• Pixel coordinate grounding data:
>>>
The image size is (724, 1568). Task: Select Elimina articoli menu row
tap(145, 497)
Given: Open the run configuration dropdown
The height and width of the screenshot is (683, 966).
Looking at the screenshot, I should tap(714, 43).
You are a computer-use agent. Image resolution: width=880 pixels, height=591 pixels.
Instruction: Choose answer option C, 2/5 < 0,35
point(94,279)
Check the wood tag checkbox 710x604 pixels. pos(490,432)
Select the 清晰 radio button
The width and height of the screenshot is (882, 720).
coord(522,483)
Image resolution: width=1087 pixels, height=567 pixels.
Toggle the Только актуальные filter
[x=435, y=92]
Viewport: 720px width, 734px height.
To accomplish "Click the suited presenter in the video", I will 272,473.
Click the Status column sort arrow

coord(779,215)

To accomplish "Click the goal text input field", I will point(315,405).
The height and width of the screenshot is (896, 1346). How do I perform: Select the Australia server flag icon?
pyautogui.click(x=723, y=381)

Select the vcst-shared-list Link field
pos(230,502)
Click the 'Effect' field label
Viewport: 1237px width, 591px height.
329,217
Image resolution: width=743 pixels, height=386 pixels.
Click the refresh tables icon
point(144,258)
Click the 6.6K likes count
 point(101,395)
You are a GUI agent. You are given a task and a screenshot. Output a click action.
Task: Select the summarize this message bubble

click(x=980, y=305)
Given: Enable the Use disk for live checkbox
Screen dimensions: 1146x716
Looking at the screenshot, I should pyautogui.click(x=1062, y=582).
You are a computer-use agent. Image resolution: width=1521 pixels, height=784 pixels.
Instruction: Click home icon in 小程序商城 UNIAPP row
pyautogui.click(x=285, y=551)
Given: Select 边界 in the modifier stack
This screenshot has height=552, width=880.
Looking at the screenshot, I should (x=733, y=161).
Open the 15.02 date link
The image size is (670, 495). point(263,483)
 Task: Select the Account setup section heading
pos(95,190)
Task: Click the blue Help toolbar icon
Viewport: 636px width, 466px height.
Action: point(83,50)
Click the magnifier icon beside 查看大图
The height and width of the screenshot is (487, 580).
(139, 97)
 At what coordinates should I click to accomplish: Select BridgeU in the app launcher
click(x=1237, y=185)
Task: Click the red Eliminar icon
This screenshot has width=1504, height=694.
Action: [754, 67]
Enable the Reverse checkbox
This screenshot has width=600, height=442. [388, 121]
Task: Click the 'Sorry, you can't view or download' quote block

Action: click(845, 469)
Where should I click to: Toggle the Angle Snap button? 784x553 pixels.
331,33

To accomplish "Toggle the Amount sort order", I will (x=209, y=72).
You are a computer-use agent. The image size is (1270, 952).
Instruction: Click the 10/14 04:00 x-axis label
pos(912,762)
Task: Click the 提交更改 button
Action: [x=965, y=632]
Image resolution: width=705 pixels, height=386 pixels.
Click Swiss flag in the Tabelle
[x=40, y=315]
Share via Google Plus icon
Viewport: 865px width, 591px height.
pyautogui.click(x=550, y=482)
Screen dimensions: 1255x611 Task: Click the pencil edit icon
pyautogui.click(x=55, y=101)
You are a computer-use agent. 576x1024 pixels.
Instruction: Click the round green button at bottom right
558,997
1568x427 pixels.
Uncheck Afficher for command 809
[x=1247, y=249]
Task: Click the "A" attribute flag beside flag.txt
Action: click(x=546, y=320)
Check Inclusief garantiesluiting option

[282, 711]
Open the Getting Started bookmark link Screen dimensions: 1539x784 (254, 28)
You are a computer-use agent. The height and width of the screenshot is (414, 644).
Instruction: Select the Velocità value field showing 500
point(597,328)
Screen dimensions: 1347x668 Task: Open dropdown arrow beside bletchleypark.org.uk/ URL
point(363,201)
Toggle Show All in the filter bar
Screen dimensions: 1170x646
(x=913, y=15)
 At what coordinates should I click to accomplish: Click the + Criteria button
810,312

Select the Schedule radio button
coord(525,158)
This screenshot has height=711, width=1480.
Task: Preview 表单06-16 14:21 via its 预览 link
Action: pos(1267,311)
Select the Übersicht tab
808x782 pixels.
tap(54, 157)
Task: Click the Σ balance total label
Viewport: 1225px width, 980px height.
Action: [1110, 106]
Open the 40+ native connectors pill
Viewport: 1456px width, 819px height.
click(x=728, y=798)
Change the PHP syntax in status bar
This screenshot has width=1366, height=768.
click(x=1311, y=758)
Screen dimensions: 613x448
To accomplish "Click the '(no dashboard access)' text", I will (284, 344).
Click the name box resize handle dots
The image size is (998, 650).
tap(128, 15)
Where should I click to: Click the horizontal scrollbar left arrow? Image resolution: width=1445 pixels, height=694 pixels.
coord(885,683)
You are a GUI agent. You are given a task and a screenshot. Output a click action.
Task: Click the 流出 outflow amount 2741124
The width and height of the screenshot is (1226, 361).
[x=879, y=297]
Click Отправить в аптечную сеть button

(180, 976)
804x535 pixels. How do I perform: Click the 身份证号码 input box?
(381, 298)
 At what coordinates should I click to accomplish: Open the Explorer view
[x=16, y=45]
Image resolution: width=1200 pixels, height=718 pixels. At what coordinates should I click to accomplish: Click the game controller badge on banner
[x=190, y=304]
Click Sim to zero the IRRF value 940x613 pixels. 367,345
<<<
• Try it:
Look through the entries above and find each line where the word "will" occurs; copy those lines.

• Solution for this exercise:
To accomplish "Click the suited presenter in the video", I will 272,473.
To accomplish "Click the goal text input field", I will point(315,405).
To accomplish "Toggle the Amount sort order", I will (x=209, y=72).
To accomplish "Click the '(no dashboard access)' text", I will (284, 344).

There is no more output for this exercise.